C’est cette vision qui vous anime quand les deux équipes rentrent sur le terrain. C’est le moment que choisissent alors les chœurs parisiens pour entonner leurs chants qui commencent par un hymne, celui de leur équipe - je dois dire qu’il ne peut pas rivaliser avec celui des Verts des années 70, mais cela n’a aucune importance ; puis suivra pendant toute la représentation des églogues entre les deux groupes de supporters les plus vivaces, Auteuil et Boulogne - la qualité de ces échanges n’est en rien remarquable, cela est dommage car il y a là entre 5000 et 10 000 voix qui pourraient faire chavirer le Parc si on leur offrait une partition qui soit à la hauteur des enjeux qui les amènent si souvent à affronter la pluie, le froid pour soutenir leur équipe ; je suis sûr que les résultats de celle-ci s’en ressentiraient de manière très positive, mais cela n’a pas beaucoup d’importance également – tout cela n’est qu’un jeu, bref, qui permet une catharsis populaire.
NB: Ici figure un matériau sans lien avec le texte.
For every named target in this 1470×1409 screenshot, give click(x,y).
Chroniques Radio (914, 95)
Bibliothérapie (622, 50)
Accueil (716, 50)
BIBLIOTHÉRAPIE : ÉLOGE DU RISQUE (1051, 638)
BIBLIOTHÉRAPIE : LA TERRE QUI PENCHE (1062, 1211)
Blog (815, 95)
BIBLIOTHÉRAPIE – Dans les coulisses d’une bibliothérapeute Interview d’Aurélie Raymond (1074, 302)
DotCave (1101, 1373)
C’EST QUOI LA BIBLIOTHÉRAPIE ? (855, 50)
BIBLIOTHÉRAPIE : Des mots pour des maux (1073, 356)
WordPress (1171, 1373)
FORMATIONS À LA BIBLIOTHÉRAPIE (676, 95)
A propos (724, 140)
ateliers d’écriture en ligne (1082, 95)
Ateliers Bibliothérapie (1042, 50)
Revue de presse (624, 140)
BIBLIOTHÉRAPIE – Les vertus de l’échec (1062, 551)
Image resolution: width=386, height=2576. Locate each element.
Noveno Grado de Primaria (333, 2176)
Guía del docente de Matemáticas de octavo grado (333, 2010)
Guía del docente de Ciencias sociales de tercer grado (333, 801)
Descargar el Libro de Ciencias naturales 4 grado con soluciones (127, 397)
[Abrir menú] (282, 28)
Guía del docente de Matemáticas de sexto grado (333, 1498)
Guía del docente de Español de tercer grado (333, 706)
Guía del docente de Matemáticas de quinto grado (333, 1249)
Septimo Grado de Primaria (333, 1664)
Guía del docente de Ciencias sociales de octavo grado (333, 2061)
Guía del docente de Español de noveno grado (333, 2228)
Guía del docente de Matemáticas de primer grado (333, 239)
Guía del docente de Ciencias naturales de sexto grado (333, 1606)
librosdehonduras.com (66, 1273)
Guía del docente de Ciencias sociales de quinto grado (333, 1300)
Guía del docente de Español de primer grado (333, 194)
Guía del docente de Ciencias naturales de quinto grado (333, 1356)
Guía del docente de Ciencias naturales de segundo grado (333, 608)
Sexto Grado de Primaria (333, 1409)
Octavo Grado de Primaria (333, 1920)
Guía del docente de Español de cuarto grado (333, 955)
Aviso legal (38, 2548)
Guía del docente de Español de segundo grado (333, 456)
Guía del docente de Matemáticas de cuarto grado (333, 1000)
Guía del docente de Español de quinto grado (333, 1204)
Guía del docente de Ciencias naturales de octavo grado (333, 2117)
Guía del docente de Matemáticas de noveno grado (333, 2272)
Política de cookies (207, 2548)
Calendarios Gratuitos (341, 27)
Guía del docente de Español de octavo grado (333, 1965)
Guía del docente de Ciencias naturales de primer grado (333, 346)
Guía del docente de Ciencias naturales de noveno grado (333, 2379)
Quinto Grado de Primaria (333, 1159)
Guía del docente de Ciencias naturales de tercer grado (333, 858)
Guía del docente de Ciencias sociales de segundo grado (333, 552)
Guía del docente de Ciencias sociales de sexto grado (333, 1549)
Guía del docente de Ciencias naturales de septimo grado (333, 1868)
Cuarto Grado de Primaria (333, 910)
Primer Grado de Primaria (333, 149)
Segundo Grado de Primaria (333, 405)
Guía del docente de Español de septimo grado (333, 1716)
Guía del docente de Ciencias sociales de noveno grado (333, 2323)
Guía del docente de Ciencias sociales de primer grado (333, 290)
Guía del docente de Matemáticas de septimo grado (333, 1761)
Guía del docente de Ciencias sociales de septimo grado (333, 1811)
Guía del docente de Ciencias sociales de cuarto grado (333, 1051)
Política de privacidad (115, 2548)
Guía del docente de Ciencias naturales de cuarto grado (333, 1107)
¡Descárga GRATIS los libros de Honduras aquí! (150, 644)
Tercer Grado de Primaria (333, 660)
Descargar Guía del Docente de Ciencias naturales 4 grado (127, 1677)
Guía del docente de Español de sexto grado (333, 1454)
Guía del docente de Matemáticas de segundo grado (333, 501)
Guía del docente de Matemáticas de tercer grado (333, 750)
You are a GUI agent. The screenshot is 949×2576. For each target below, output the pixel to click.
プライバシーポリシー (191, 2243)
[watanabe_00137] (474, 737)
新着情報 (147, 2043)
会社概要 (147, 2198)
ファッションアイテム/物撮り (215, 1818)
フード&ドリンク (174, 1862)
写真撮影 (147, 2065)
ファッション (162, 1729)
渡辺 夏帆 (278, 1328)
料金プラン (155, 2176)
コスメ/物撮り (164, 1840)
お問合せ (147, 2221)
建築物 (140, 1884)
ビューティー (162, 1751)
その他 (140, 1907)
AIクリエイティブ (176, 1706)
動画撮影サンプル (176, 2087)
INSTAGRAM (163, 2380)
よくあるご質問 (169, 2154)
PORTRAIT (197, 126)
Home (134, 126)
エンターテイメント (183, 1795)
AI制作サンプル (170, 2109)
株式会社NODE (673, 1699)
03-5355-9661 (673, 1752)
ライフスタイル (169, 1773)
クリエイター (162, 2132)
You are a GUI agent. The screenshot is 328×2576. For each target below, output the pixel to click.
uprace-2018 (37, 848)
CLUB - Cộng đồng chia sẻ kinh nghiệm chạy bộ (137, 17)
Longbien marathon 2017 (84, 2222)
Les performeurs sont alors entrés en action ; leurs gestes sont le plus souvent rapides, c'est-à-dire qu’ils ne gardent jamais le ballon longtemps ; celui-ci circule rapidement ; ils font des passes, ils relancent. Nous sommes maintenant sur le velours d’un billard français. Puis changement. Modifications des critères de la représentation. De la tribune où j’étais, les 22 joueurs dansaient un ballet avec les mouvements d’une houle océanique ; souvent plusieurs joueurs sautaient pour faire une tête avec le ballon qui avait été projeté dans les airs. Mais c’est le regroupement des joueurs de l’équipe attaquante, se déversant comme les vagues sur les rochers composés des défenseurs de l’équipe adverse qui offre à la foule des haut-le-cœur, qui provoquent l’enchainement des espoirs. C’est aussi pendant ces actions qu’il y eut des instants de grâce ; étonnant, non ? quels sont-ils ? La défense a été transpercée, la balle est dans les pieds du buteur, le temps est suspendu, il frappe, la balle trace sa trajectoire parfaite, il marque. 44 000 spectateurs se lèvent.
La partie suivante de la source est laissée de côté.